Die kürzlich verabschiedete Stahlverordnung ist Teil der Reaktion der EU auf die anhaltenden weltweiten Überkapazitäten im Stahlsektor, der nach wie vor ein ernstes globales Problem darstellt und die internationalen Märkte weiterhin verzerrt. Mit der Maßnahme werden zollfreie Kontingente auf 18,3 Mio. Tonnen pro Jahr festgesetzt, wodurch für 26 Kategorien von Stahlerzeugnissen, die in die EU eingeführt werden, ein Zollsatz außerhalb des Kontingents von 50 % eingeführt wird. Außerdem wird eine Rückverfolgbarkeitspflicht eingeführt, um die Transparenz der EU-Stahllieferkette zu verbessern. Die Unternehmen müssen Informationen darüber bereitstellen, wo die Phase “melt & pour” der importierten Stahlproduktion stattfindet.

Damit wird der faire Wettbewerb auf einem Markt wiederhergestellt, der von Verzerrungen im Zusammenhang mit Überkapazitäten betroffen ist, Arbeitsplätze in der Stahlproduktion in der EU geschützt und den europäischen Stahlherstellern den notwendigen wirtschaftlichen Spielraum gegeben, um in eine sauberere, innovativere Stahlproduktion in der EU zu investieren. Dabei werden die unterschiedlichen Interessen bestmöglich gegeneinander abgewogen, wobei den Bedürfnissen der Stahlhersteller in der EU, der Stahlverwender, der Einführer und den internationalen Verpflichtungen der Union Rechnung getragen wird.

Die Präsidentin der Europäischen Kommission, Ursula von der Leyen, bezeichnete die Stahlindustrie der EU als Kernmotor für den europäischen Wohlstand.
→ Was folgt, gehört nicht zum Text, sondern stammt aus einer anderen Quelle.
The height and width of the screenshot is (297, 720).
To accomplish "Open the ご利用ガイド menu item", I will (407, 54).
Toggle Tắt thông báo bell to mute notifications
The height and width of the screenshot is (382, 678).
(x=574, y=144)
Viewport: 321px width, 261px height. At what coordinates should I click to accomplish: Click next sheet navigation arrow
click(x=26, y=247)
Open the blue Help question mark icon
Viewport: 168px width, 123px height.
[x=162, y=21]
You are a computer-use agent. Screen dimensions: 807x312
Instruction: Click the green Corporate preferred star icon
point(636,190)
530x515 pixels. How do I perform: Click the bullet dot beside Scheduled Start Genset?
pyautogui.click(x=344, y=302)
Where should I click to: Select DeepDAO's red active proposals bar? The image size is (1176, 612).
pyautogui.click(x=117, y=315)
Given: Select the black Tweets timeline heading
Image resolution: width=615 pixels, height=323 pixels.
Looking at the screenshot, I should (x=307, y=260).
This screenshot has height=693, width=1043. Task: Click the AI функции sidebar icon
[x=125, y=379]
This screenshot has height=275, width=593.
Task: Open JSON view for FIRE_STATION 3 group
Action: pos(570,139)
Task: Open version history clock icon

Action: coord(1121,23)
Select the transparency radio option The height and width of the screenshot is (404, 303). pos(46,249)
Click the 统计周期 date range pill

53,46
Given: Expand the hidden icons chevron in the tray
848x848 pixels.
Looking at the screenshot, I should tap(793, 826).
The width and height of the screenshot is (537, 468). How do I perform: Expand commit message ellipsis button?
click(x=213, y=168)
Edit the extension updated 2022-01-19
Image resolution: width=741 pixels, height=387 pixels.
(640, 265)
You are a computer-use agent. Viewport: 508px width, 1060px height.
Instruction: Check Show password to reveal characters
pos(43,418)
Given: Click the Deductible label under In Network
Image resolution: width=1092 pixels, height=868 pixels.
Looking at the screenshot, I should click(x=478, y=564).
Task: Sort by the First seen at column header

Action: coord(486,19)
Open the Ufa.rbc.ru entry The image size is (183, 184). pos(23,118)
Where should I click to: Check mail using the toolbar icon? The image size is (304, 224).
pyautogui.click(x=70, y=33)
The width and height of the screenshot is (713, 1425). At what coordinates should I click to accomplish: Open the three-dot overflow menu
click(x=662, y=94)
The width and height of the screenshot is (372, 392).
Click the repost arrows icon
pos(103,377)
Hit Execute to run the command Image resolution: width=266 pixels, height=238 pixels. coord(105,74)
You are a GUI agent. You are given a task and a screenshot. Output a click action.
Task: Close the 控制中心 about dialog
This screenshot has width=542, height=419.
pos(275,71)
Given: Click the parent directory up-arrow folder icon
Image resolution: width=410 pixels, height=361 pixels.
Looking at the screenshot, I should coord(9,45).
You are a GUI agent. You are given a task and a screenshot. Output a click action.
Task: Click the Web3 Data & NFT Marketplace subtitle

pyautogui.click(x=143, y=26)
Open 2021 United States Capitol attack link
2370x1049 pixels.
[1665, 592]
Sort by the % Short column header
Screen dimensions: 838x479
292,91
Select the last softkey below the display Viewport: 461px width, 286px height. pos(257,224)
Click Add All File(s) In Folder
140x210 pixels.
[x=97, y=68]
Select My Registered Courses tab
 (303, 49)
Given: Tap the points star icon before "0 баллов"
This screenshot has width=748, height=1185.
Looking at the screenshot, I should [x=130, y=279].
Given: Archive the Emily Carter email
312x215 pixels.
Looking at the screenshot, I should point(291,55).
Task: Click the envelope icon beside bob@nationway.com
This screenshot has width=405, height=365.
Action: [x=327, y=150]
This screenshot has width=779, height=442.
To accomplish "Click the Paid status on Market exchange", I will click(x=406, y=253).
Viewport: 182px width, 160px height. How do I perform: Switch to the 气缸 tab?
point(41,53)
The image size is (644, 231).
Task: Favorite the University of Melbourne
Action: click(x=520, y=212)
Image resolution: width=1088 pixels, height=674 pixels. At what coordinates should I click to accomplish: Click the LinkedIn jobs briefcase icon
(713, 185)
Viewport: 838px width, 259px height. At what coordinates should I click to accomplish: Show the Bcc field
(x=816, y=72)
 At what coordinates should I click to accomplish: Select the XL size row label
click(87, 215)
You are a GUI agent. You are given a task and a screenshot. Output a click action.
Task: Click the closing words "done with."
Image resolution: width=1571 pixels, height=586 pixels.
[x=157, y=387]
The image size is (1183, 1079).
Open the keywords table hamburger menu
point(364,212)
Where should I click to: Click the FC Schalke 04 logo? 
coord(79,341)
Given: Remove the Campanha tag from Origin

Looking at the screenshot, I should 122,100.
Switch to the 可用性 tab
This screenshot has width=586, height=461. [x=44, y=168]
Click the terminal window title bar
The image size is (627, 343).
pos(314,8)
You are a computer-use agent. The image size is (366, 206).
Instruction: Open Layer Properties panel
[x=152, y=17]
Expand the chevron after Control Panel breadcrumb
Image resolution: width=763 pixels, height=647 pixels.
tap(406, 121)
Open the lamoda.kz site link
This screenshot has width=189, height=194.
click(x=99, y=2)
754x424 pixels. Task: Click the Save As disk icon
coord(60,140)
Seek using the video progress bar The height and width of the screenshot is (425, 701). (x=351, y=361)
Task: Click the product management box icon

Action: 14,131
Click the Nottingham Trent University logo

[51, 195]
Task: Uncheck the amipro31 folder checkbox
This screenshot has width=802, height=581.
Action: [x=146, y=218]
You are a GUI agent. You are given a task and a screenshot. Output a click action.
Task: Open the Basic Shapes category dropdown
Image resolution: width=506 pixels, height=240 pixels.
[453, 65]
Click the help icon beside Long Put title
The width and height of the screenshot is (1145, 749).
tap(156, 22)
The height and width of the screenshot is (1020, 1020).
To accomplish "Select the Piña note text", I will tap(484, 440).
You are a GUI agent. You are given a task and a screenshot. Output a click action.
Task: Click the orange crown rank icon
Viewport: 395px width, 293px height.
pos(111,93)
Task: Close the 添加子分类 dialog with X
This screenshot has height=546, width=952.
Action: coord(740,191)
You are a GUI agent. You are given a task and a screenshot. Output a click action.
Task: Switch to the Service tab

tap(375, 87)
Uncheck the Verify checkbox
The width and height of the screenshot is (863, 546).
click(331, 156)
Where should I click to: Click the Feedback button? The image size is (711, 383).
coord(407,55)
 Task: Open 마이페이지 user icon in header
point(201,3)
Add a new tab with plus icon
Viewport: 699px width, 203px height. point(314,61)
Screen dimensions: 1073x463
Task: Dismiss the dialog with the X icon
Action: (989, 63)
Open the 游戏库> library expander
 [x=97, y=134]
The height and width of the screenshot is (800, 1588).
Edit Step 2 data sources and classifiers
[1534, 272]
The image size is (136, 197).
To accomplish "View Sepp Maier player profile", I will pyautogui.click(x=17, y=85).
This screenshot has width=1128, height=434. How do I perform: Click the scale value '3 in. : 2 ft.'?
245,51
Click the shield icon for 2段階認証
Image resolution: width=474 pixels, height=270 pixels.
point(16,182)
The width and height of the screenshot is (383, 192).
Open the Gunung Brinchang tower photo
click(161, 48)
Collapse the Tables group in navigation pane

Im Kompass für die Wettbewerbsfähigkeit der EU, der im Januar 2025 angenommen wurde, wurden Stahl und Metalle als Schlüsselbereiche für Maßnahmen genannt, wobei im Aktionsplan für  Stahl und Metalle, der im März 2025 angenommen wurde, eine Handelsmaßnahme festgelegt wurde, um die Stahlschutzklausel zu ersetzen. Im Juli 2018 führte die Kommission erstmals die letztgenannte Maßnahme gegenüber den Einfuhren bestimmter Stahlerzeugnisse ein, um wirtschaftliche Schäden für die Stahlhersteller in der EU durch Handelsumlenkung und steigende Einfuhren zu verhindern.